(1948) "Wave a little wand a little and out comes the music," says Sir Alfred De Carter (Rex Harrison), self-deprecatingly of his conducting symphonic music; but later his determined disposition gets the better of him in director/producer Preston Sturges's clever but inconsistent comedy of musical murder, based on his own 1933 short story, "Symphony Story."
Returning to New York City from a visit to England, Sir Alfred angrily ignores a private-eye operator's report about his beautiful young wife, Lady Daphne (Linda Darnell), handed to him by his brother-in-law, August Henschler (Rudy Vallee), a multimillionaire American whom he despises. Distrustful and boorish, August, married to Daphne's sister Barbara (Barbara Lawrence), dislikes classical music and British titles (the only titles for an American are to property and best kept in a vault); but on his own he hired hawkshaw Ed Sweeney (Edgar Kennedy) to keep an eye on Daphne while the great man of music was away.
After ripping the report into pieces without caring to read it, Sir Alfred tosses the scraps into a waste basket before kicking it out the door. The hotel dick returns the report repaired, to which Sir Alfred alights the document, subsequently setting his dressing room aflame.
Hearing Sweeney's praises of the maestro's handling of Handel and delivery of Delius, Sir Alfred inside the detective agency condescendingly calls the gumshoe musically flatfooted, only to learn that Daphne may be - better to give her the benefit of the doubt, recommends Sweeney - guilty of infidelity. His sharp, surly manner toward Daphne the untrue has her hurt and confused by his temperamental transformation. Rapid, rich dialogue, contrasting American and British accents and idioms, complements Alfred Newman's score.
During the evening's concert while conducting, Sir Alfred first fantasizes revenge against his rival, devising a devious scheme to frame his wife's Romeo, as he exuberantly inspires the orchestra into a stupendous performance of Rossini's Overture to Semiramide. "What did you have in your head?" asks his manager Hugo Standoff (Lionel Stander), amazed at how Sir Alfred has produced such majestic sounds from "cat scratchers."

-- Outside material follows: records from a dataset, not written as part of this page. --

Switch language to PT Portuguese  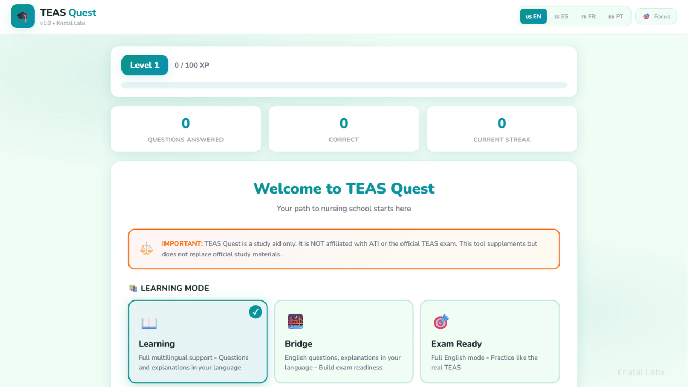(x=616, y=17)
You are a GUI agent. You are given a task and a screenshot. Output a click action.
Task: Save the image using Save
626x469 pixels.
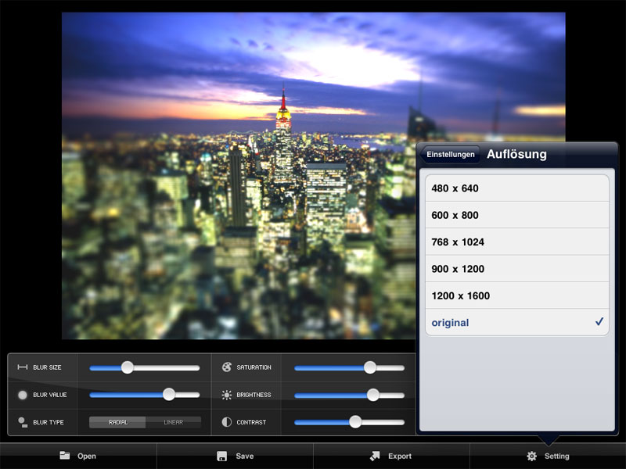click(235, 456)
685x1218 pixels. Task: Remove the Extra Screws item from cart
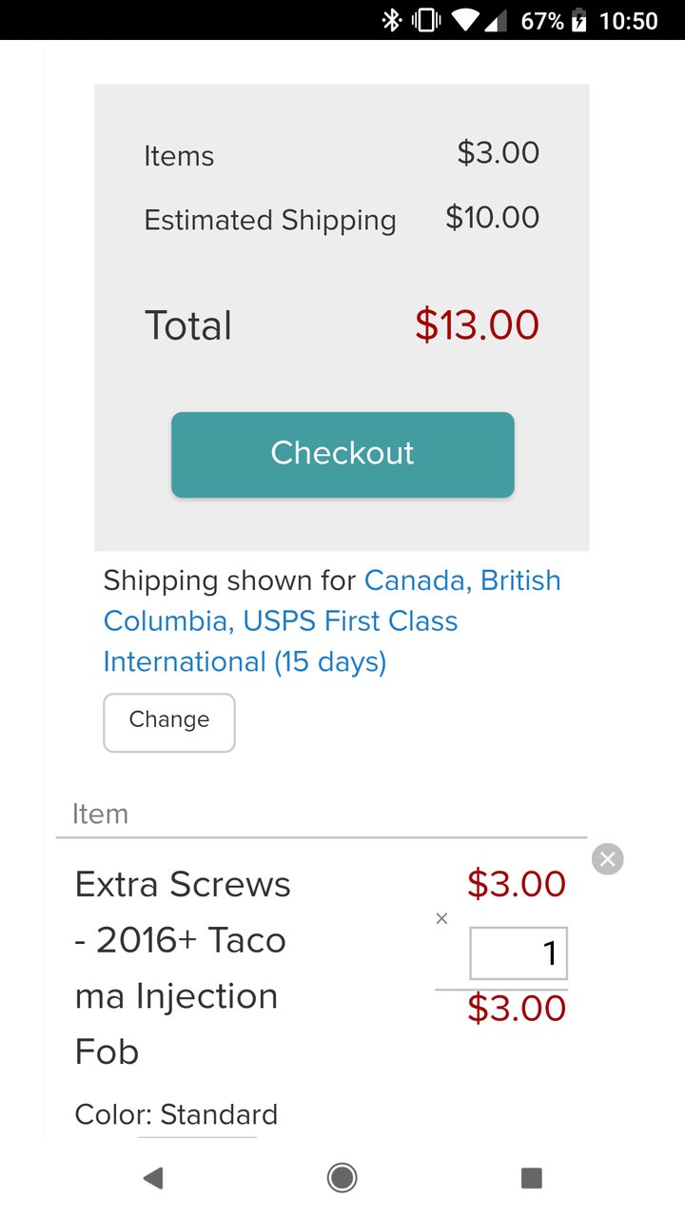(x=607, y=859)
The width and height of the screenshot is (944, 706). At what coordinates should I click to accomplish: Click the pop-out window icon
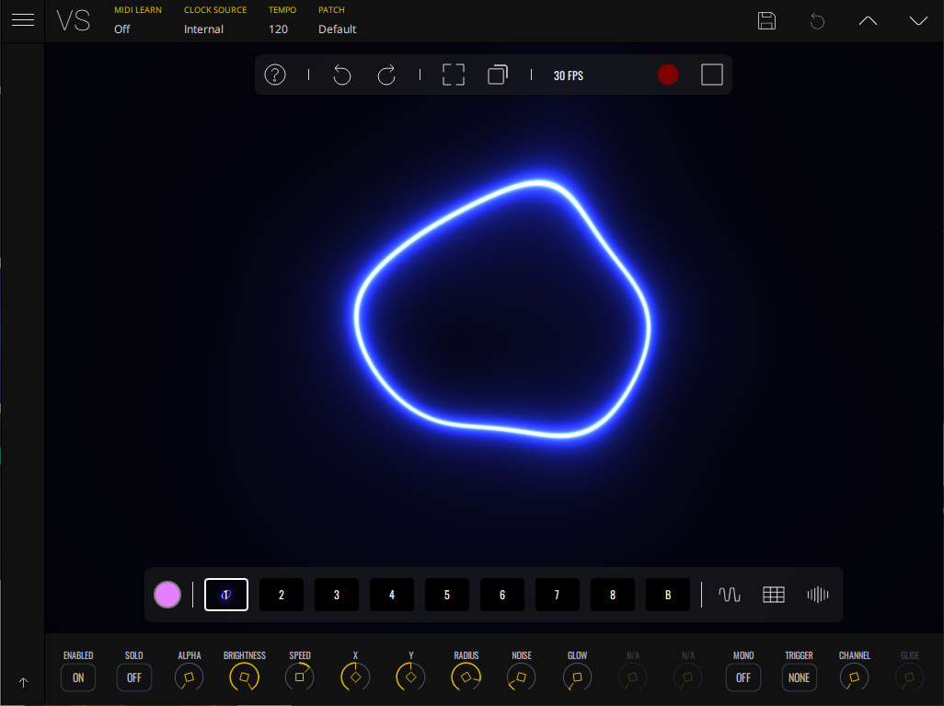[498, 75]
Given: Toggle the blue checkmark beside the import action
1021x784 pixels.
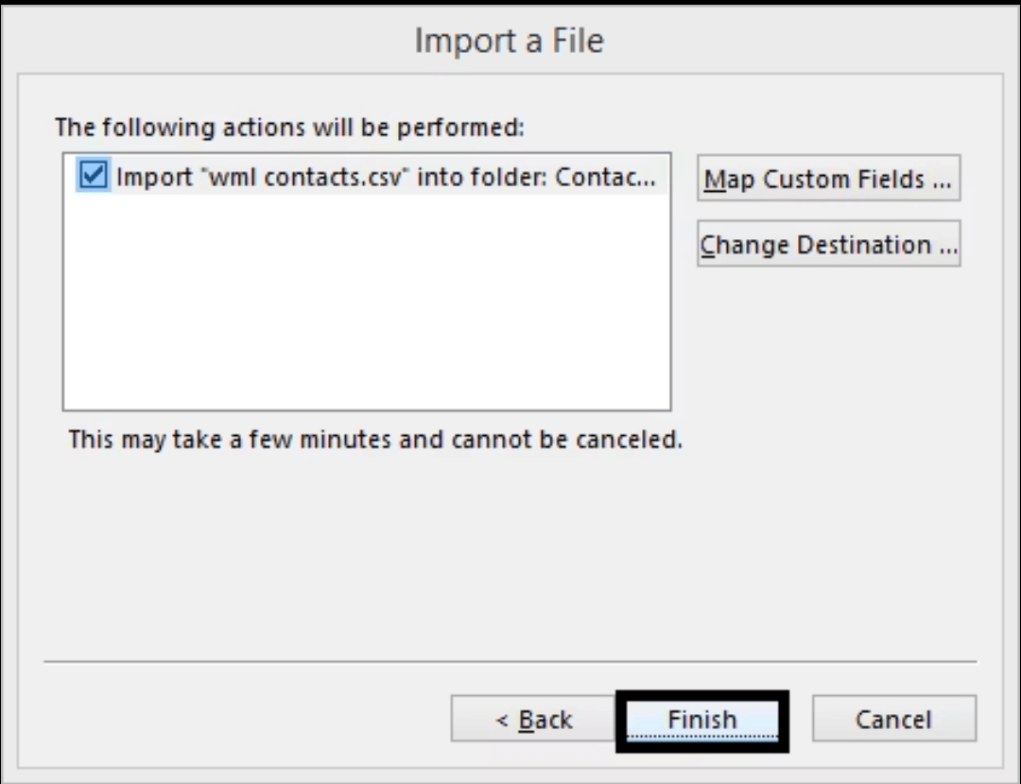Looking at the screenshot, I should 93,175.
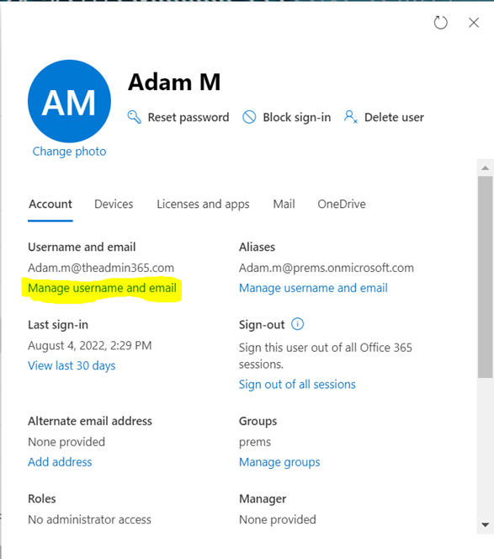Click Sign out of all sessions
The height and width of the screenshot is (559, 494).
(297, 385)
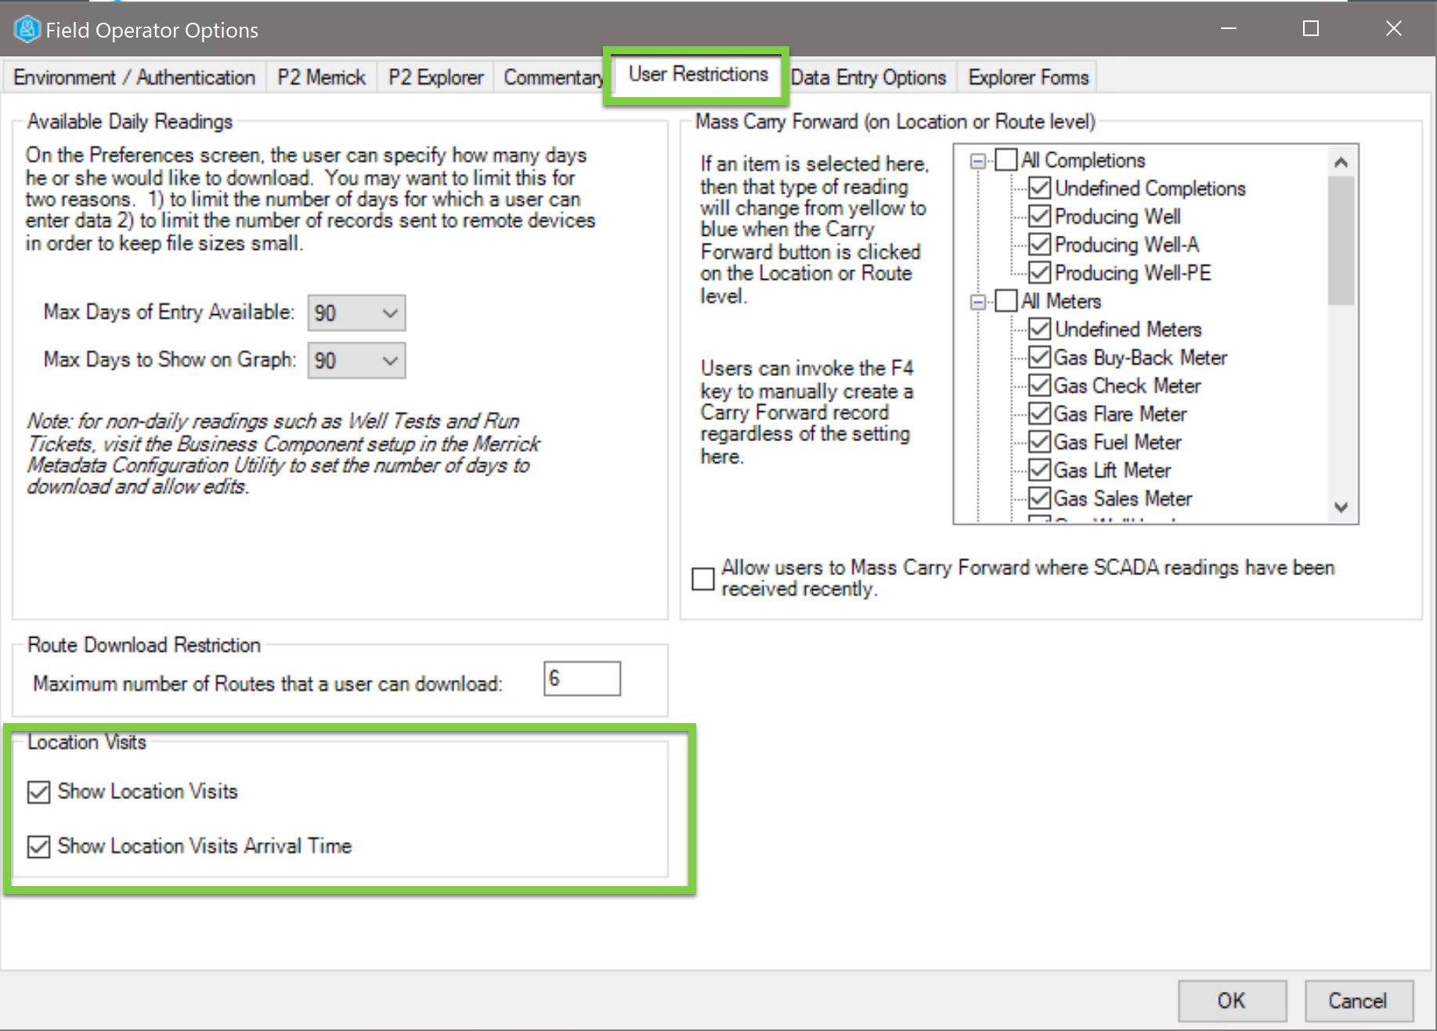
Task: Click Cancel to discard changes
Action: 1357,1000
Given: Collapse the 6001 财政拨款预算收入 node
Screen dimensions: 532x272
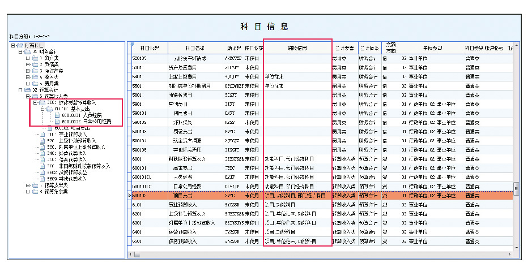Looking at the screenshot, I should (35, 102).
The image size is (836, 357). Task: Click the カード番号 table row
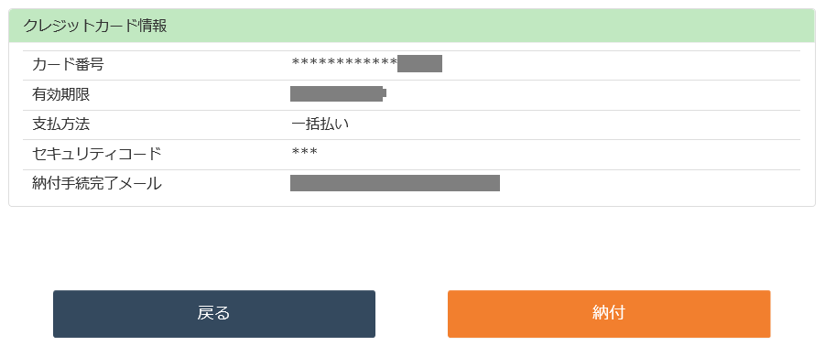point(412,66)
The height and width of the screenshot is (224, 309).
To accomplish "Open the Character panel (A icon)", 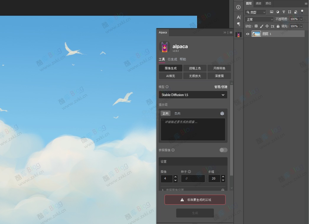I will coord(238,17).
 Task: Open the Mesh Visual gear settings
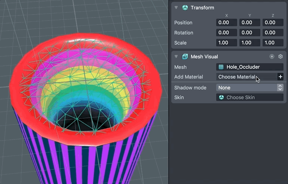click(x=281, y=56)
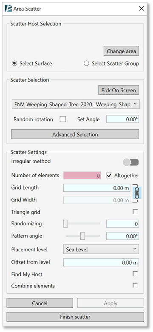This screenshot has width=153, height=332.
Task: Uncheck the Altogether checkbox
Action: point(109,176)
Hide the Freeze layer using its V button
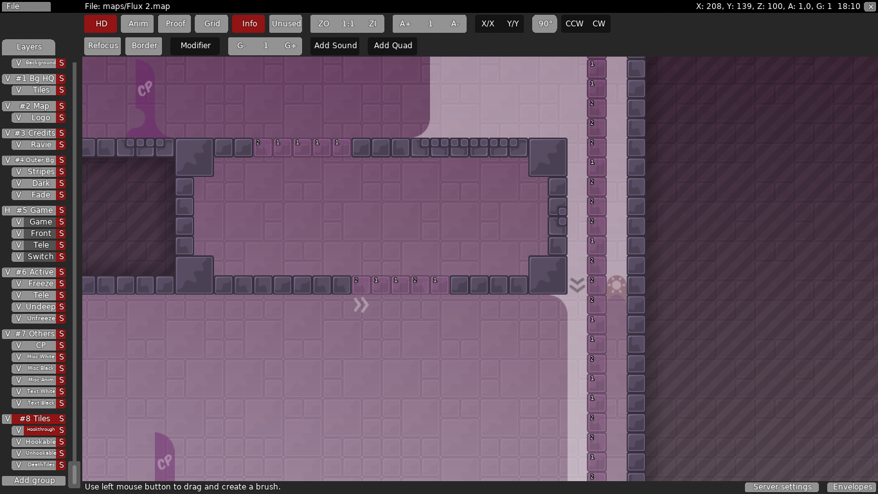Image resolution: width=878 pixels, height=494 pixels. pos(19,284)
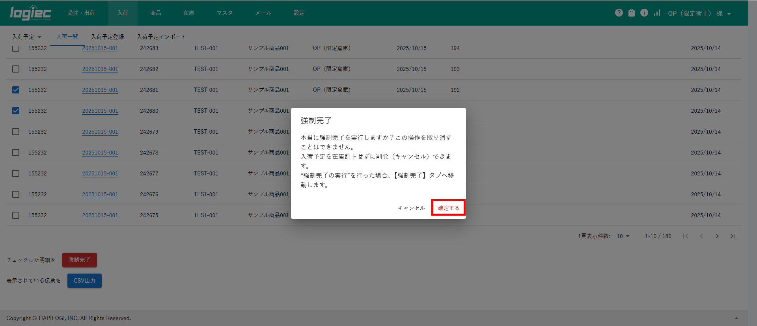Confirm forced completion with 確定する
The image size is (757, 326).
click(448, 208)
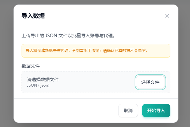Click the teal focus ring around 选择文件
This screenshot has height=127, width=190.
[x=150, y=75]
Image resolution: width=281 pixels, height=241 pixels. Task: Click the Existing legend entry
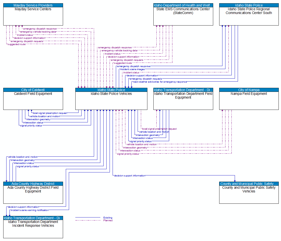click(x=108, y=218)
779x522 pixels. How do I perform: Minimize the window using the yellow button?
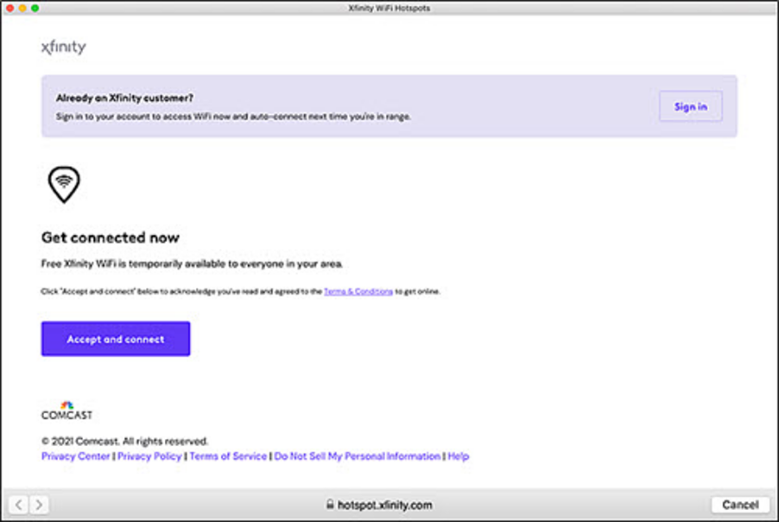22,8
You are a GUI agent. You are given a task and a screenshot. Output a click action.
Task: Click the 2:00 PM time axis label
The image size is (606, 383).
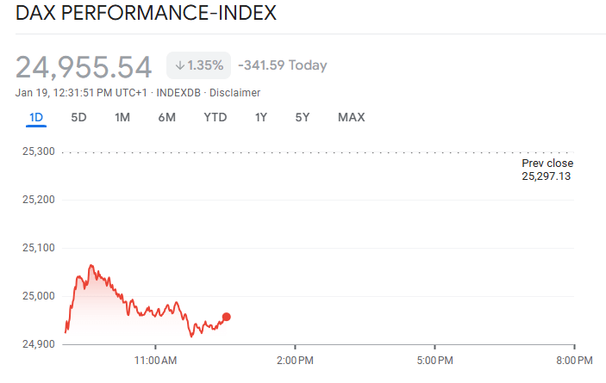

For the second piece, Richard Wagner's somber "Pilgrim's Chorus" from Tannhäuser, Sir Alfred's mental mood turns reflective, magnanimous, forgiving toward the mysteries of the human heart - "The one who knows the most carries the responsibility" - accepting a large portion of the blame: he imagines writing Daphne a check for $100,000 and sending her on her way with her lover. Again the audience, wet-eyed, applauds enthusiastically.
In the final musical selection, Tchaikovsky's dramatic Francesca da Rimini, Sir Alfred envisions himself in the apartment with Daphne and her amoretto - "seducer of my wife and destroyer of my home" - where he accuses them of their indiscretion and challenges the man to a round of Russian roulette.
Following the hugely successful execution of musical expression, Sir Alfred returns alone to his apartment to put his plan into action. Here the movie turns all cornball slapstick as the suave, debonair Sir Alfred suddenly becomes a clumsy, oafish clown. When Daphne arrives later, to Sir Alfred's suggestion she go out dancing with his young, handsome private secretary, Tony Windborn (Kurt Kreuger), she replies: "I feel as much like dancing as cutting my throat."
Everyone in the orchestra, except for a harpist (who during rehearsal sits filing her fingernails), is male. According to some accounts, the character of Sir Alfred was loosely based on the personage of British conductor Sir Thomas Beecham, who was also the inventor of Beecham's pills; Sir Alfred's surname is then a play on Carter's pills.